Тут обеспокоенный за него Гуреев извинился перед своей соседкой, перешел к нему и, успокаивая разошедшегося юнца, осторожно выкрал у него из кармана пистолет, а самого тихонечко вывел в сад - освежиться и выкупаться в купальне, что стояла тут же, за тополями сада, под берегом.
На веранде Сергей всхлипнул и припал лицом к столбу.
Тревожным взглядом проводила их Ольга Александровна: ох, не нравился ни ей, ни Арсению этот закадычный друг и учитель Сергея!..
Перед самым спуском на мостки, соединявшие плавучую, на бочках, купальню со ступенями берега, Сергей вдруг заартачился. Одной рукой уперся в березу над обрывом, в хмельном внезапном гневе вскричал:
- Постой, погоди, Александр!.. Что ты ведешь меня, как пьяного?! Р-р-разве я пьян?.. И прежде всего отдай мой браунинг. Ты слышишь?! Иначе ты мне враг!..
Он горделиво и требовательно протянул руку за пистолетом.
И Александр Гуреев, поколебавшись, возвратил ему браунинг.
- Только, Сереженька, милый... я знаю, ты не пьян... но...
- Никаких "но"! Смотри.
Сказав это, Сергей, с трудом выправляя шаг, отмерил от берега ровно двадцать шагов, остановился лицом к реке и стал целиться в молодую белоствольную березку над обрывом.
- Ты с ума сошел?! Что ты делаешь? Ведь услышат: переполошится весь дом!
- Не бойся: мой "малютка" не громче, чем пробка из шампанского. А вот как бьет - сейчас увидишь. Считай: я стреляю вот в эту... девушку. Он показал на березку.

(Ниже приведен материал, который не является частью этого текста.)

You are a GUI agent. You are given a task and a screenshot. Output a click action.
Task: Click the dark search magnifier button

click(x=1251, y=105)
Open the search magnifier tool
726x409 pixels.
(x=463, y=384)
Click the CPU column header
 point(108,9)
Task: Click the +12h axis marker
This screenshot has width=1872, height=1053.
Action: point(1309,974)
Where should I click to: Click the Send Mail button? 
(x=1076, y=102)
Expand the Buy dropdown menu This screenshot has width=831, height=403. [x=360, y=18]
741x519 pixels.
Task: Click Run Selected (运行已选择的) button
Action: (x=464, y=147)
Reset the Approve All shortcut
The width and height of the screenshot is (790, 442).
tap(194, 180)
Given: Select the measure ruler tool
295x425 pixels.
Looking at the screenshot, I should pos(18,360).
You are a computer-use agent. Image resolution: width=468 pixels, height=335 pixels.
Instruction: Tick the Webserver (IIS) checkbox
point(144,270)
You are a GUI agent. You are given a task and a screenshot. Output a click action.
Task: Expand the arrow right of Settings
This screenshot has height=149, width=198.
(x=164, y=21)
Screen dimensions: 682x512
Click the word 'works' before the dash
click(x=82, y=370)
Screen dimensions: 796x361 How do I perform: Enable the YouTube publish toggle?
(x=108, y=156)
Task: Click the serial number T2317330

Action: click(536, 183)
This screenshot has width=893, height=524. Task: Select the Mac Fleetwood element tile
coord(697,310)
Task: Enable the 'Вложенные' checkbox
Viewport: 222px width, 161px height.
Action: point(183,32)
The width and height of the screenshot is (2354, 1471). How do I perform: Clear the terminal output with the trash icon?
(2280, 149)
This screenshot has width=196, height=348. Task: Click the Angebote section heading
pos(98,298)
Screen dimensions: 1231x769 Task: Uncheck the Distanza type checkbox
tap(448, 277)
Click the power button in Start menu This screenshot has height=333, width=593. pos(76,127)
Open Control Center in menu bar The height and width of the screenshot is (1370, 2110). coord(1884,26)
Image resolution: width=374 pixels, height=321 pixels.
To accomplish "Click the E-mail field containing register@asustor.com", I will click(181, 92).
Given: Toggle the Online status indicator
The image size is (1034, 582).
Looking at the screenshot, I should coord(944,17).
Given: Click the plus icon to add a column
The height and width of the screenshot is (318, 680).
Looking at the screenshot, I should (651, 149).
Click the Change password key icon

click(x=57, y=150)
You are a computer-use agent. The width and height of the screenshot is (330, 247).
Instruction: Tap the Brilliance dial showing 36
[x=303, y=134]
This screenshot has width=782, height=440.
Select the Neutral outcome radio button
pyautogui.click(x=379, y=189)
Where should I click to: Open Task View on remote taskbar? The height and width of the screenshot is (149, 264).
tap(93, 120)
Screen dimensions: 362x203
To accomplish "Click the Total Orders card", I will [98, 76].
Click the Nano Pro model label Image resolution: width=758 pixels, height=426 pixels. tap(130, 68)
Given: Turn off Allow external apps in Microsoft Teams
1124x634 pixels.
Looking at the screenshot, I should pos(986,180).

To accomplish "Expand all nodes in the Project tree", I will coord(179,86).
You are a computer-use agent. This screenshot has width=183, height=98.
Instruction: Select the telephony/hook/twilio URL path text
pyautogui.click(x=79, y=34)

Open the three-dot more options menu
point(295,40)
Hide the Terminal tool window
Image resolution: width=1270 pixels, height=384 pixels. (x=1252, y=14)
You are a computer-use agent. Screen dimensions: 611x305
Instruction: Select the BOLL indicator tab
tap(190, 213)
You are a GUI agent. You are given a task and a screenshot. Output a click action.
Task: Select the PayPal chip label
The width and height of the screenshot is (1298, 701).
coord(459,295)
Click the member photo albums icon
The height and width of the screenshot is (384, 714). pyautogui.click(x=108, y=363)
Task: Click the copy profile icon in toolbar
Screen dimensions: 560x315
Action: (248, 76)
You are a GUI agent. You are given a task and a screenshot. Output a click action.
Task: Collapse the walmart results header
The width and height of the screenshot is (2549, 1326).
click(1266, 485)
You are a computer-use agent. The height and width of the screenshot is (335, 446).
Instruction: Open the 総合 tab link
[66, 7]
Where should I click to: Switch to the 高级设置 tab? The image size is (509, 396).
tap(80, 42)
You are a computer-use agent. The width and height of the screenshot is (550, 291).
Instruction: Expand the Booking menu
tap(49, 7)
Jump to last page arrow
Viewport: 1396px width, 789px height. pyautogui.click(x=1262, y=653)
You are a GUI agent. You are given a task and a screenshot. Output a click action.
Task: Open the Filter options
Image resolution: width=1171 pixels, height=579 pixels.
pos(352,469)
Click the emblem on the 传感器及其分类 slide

Пожав плечами, Гуреев стал за плечом стрелка.
- Промажешь!.. Бородой пророка клянусь: промажешь. Лучше отложи, Сереженька, до более...
Но уж захлопали, и впрямь негромко, с небольшой расстановкой выстрелы.
Отстрелявшись, Сергей поцеловал свой серебряный "дамский" браунинг, похожий на миниатюрный портсигар, и, не оглядываясь даже, подал знак рукою: считать попадания.
Оба подошли к березке. Ни одного промаха!
В белоснежной коре темные коротенькие щелки от пуль были все до одной, счетом: вся обойма. И зияли не вразброс, а гнездом, кучно.
И лишь теперь Сереженька соизволил повернуться лицом к своему другу и наставнику:
- Ну, что - кто из нас пьян?!
- Я, я, Сереженька! Винюсь... Ты стреляешь, как молодой бог. Я офицер армии его величества, твой учитель в стрельбе, - и вот я поражен. Ma foi! (Клянусь!)
Сергей гордо и радостно тряхнул головой. С пьяной растроганностью сжал руку Гуреева и долго ее потрясал.